Chapitre 10
Après 5 jours d'attente interminable, j'arrivais au "Lucky Labrador Brew Pub" sur "Hawthorne Boulvard". Nous nous étions donné rendez-vous sur les lieux du concert pour leur faciliter la tâche. J'ouvris la porte et un petit son de cloche m'accueillit. Le pub était rétro, lumineux et ils avaient aménagé les tables de façon à ce qu'un large espace sois devant la scène pour danser et encourager les musiciens. Le pub était déjà bien remplit et je pris place à une table le plus près de la scène possible. Les lumières commençaient à se tamiser. J'arrivais juste à temps. Bill m'avait fait promettre de ne pas arriver trop tôt pour, je cite, "ne pas le déconcentrer lors des préparatifs avec ton visage d'ange et ton âme de petit pervers".
Une petite tête blonde sortit du rideau et mes yeux croisèrent les siens un court moment. Bill afficha alors un sourire à damner. Je lui rendis aussitôt et leva les deux pouces en l'air.
Les rideaux s'écartèrent et aussitôt les présentations du groupe faites, la musique commença. Les instruments qui enchainaient les styles, blues, rock, jazz... Que de jouissance auditive.
Un serveur m'apporta un verre en me disant qu'on me l'offrait, un éclair d'interrogation traversa mon regard avant de me dire que c'était surement Bill qui leur avait demander de me servir avant le début du concert.
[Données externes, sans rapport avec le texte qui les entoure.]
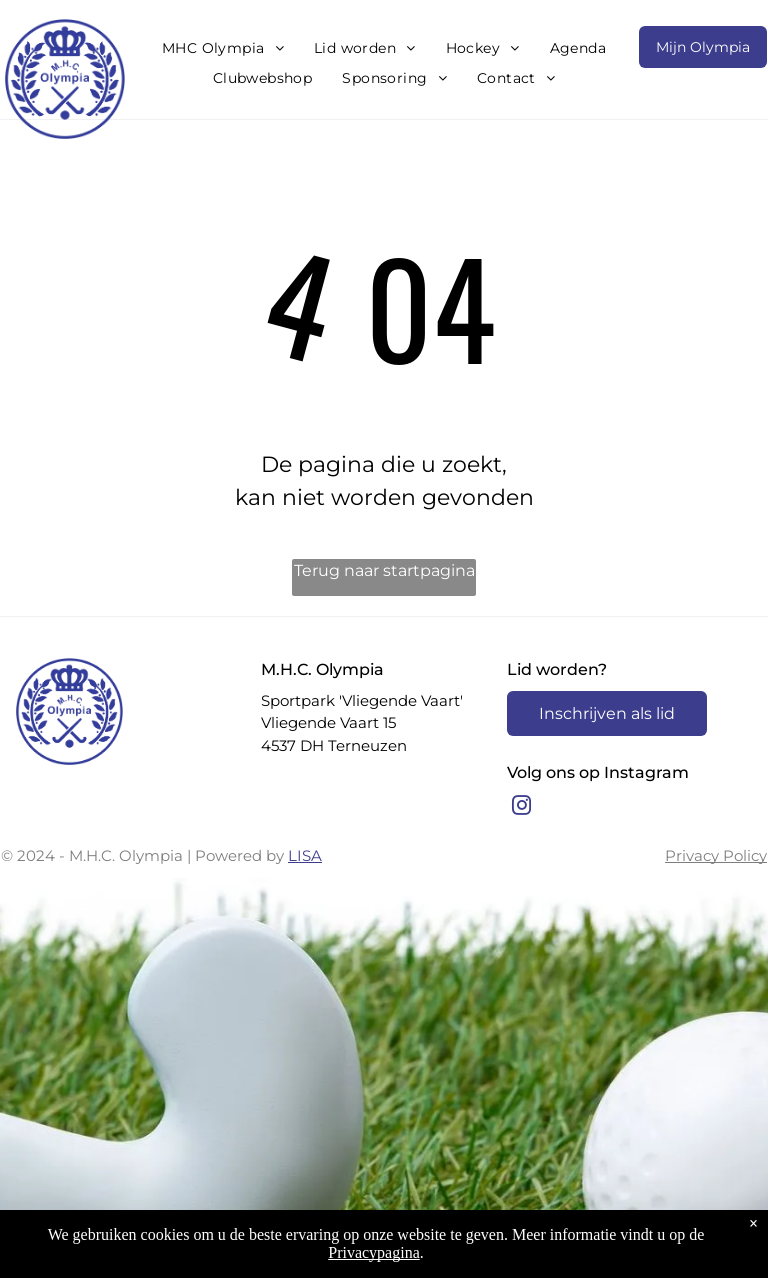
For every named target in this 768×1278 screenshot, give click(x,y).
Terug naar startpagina (384, 570)
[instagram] (521, 808)
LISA (305, 855)
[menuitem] (223, 48)
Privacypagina (374, 1252)
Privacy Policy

Les chansons défilèrent et une douce chaleur se propageait dans tout mon corps. J'avais chaud, terriblement chaud... Mais au lieu de sortir du pub, je me levais pour aller danser avec plusieurs personnes qui étaient déjà sur la piste à se trémousser sur ce blues langoureux. Les yeux de Bill s'accrochèrent de nouveaux et son regard me fit frissonner, j'ondulais lentement sans le quitter des yeux, caressant doucement mes hanches, mon torse... Je le désirais tellement... Mes yeux se fermèrent sans que je ne m'en rende compte et je l'imaginais derrière moi, ses mains se posant sur mes hanches et son torse se pressant sur mon dos, sa bouche dans mon cou, son souffle chaud... Oui juste là, dans sa nuque...
- Alors, mon verre t'as plût mon joli?
J'ouvrais des yeux brumeux vers la scène où Bill terminait son morceau et sortait prestement, une expression de rage sur le visage, puis je me retournais lentement pour apercevoir un grand brun que je ne connaissais absolument pas, m'entourant les épaules, un immense sourire aux lèvres.
- Mais de quoi est ce que vous parlez? Et puis vous êtes qui d'abord? On se connaît? Je pense pas alors lâchez moi!
- Tout doux mon beau! T'étais pas aussi à cran quand tu dansais en te déhanchant contre moi...
- Mais de quoi vous... Oh merde...
Les lèvres du goujat s'arquèrent de nouveau dans un sourire effrayant avant de reprendre.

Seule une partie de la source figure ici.